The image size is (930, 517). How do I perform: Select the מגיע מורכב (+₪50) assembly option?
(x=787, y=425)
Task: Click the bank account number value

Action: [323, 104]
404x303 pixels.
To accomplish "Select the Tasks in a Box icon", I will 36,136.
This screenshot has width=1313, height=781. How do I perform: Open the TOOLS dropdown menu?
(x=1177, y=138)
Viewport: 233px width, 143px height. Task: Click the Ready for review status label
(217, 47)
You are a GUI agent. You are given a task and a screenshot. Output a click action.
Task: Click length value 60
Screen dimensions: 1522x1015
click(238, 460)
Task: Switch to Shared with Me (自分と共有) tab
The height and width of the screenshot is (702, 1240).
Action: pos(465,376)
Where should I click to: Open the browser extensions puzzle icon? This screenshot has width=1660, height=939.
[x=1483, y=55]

• What is being asked
All lines from the one that contains "Where should I" through the end of the material are to be quoted exactly, with both ends included.

• Solution to this task
Where should I click to: Open the browser extensions puzzle icon? This screenshot has width=1660, height=939.
[x=1483, y=55]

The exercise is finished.